It seems not so long ago I was writing an article on this blog about a new result from the OPERA experiment in which neutrinos were observed to travel faster than the speed of light. At the time I commented about how it could still be an error in the data.

Today the same group of experimentalists released an updated report in which they reduce one source of error and still see FTL neutrinos. One criticism of the first result was that the different in flight time of the neutrinos was approximately 60 nanoseconds, while the production of the neutrinos took longer than that to produce, and as such it was possible that the neutrinos were just produced a little earlier than expected and hadn't traveled faster than light.

The team has now reduced the production time to only 3 ns, and yet they still see the neutrinos arriving 60ns earlier than expected.However it still is controversial.

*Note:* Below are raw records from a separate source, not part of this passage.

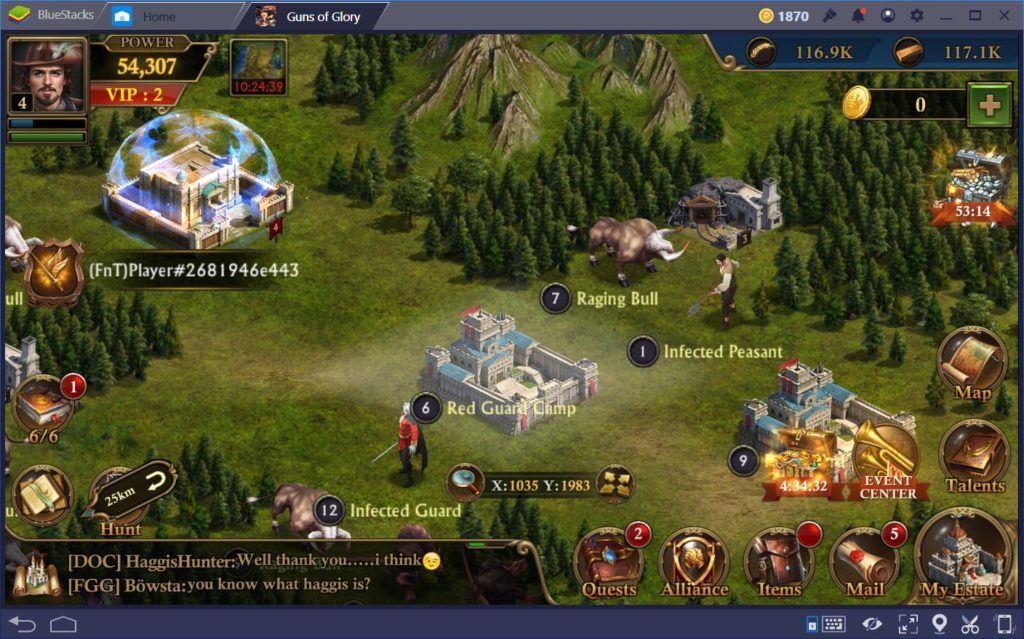Screen dimensions: 1024x639
Task: Open the Items backpack
Action: tap(779, 564)
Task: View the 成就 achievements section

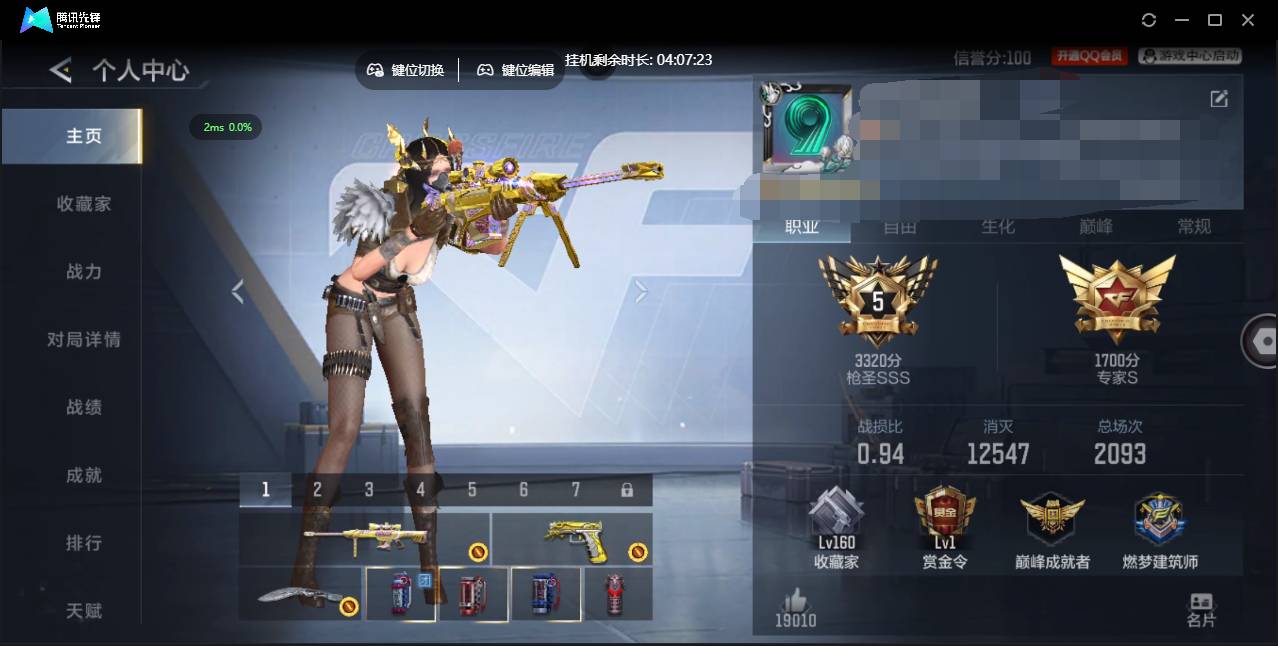Action: pos(84,476)
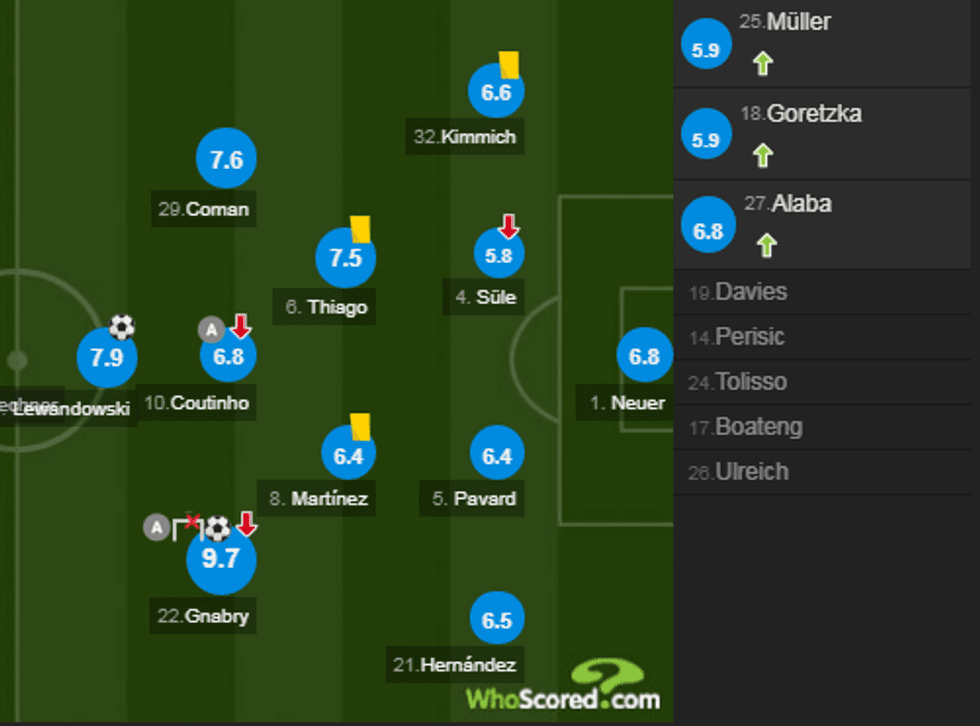Click Hernández's 6.5 rating circle
Viewport: 980px width, 726px height.
tap(497, 620)
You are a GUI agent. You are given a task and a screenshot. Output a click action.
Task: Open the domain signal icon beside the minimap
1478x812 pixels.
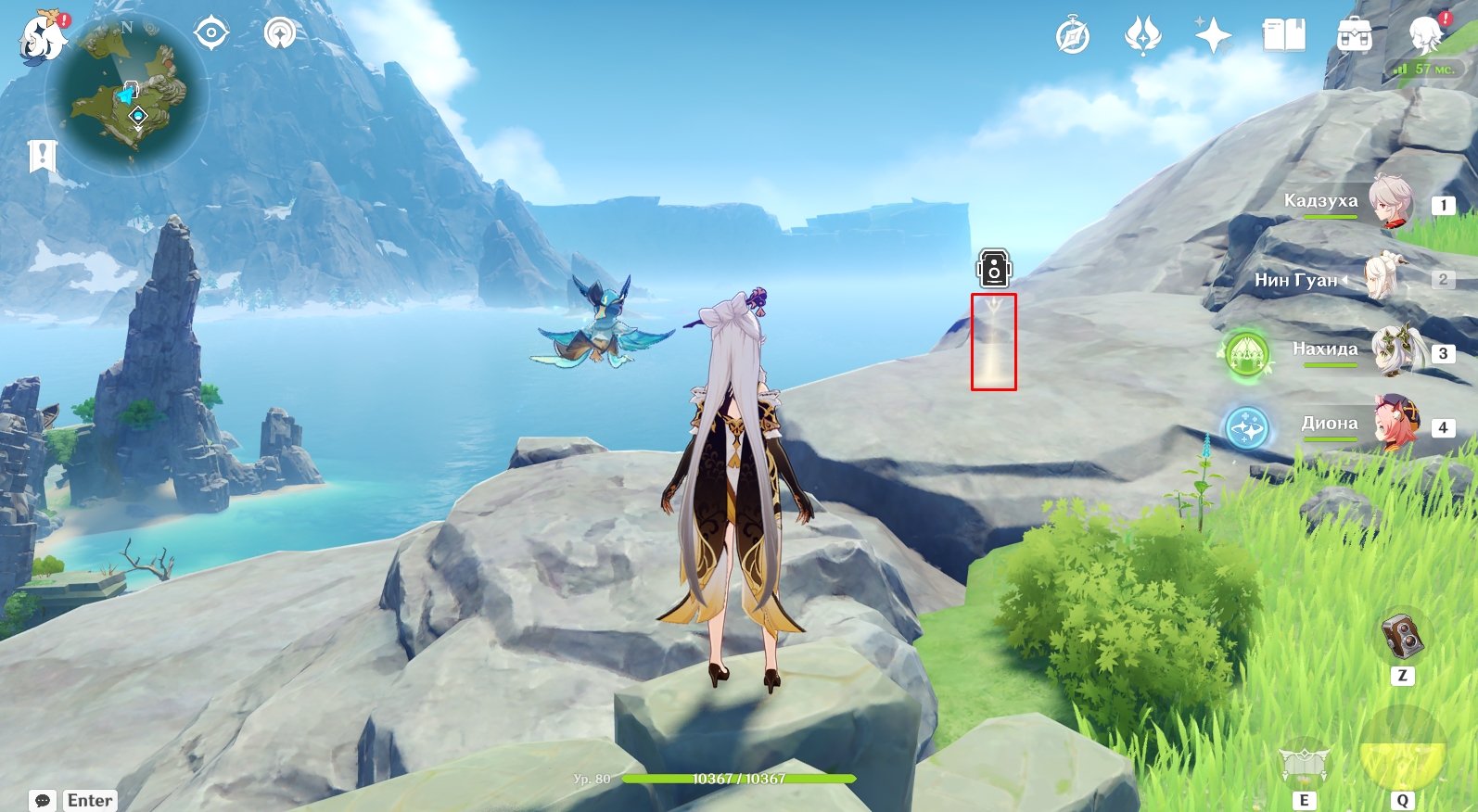pyautogui.click(x=280, y=34)
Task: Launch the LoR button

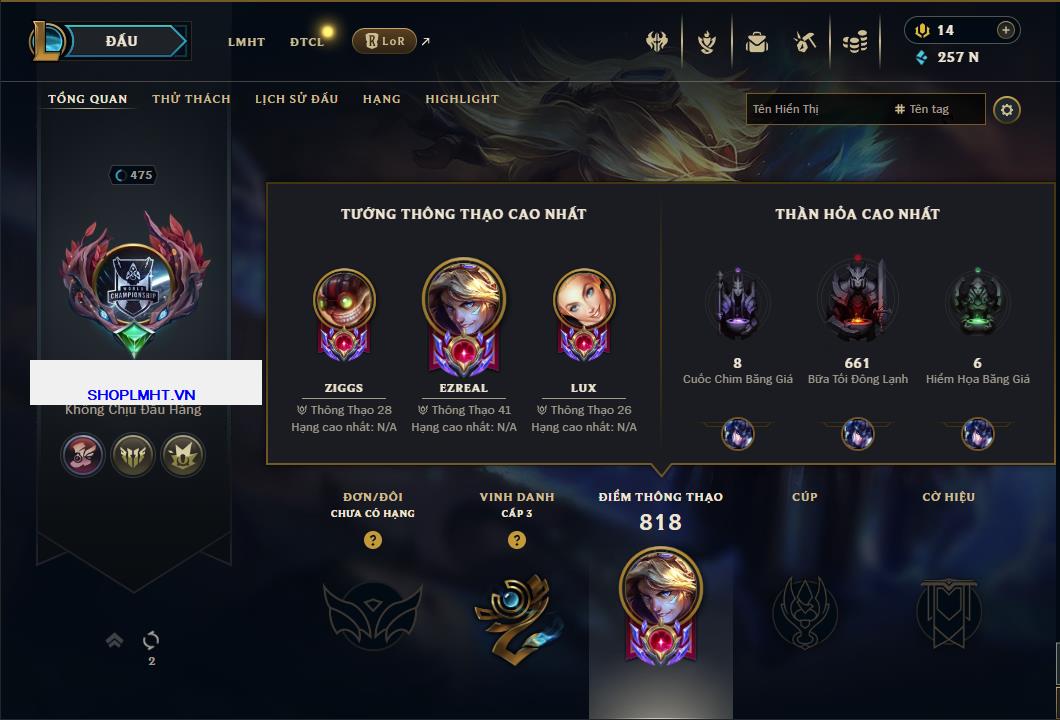Action: (x=384, y=41)
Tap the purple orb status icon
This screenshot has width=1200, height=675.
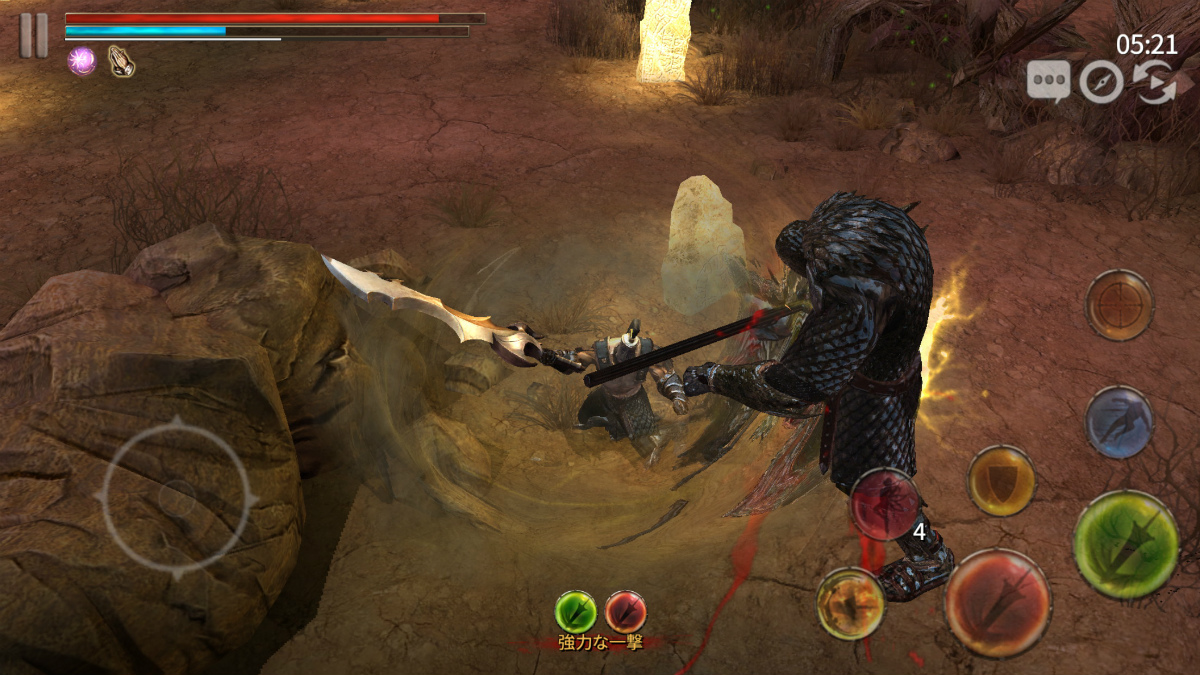pos(81,61)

For example, since the original report was released last month, physicists have done related calculations as a method of checking the results: 
  • One of particular note is the time lapse between neutrinos and light arriving from the famous 1987 supernova. The two types of particles arrived a few hours apart, which was expected since supernovae release neutrinos a few hours or days ahead the photons of light. If neutrinos could travel as fast as this team suggests, then the neutrinos would have arrived several years earlier - and that did not happen.
  • On a slightly more technical note, it has also been noted that the Standard Model predicts the electrons will travel faster than light if neutrinos do, as a result of symmetry properties and the production of virtual particles. But electron speeds have been very carefully studied for decades and this is not the case.
  • And finally the result that I find most interesting is a measurement of the distance between the source of neutrinos and the detectors. It is a complicated calculation, but the end result is that a calculation of the distance using GPS satellites and including the effects of special relativity indicate that the neutrinos travel a shorter distance than claimed, and coincidentally should arrive 64ns earlier than originally claimed. So the OPERA team is proudly announcing a 60ns early arrival but others have argued that the neutrinos are expected to arrive 64ns early if the correct distance is used.
Obviously this is still a very exciting result, and one that will be studied in great detail. It has already inspired almost 100 papers to be submitted on possible exotic and mundane explanations. And so even if the result is eventually discredited, it will still impose some strict new constraints on new theories of exotic physics. And that is always a good thing for the scientific community!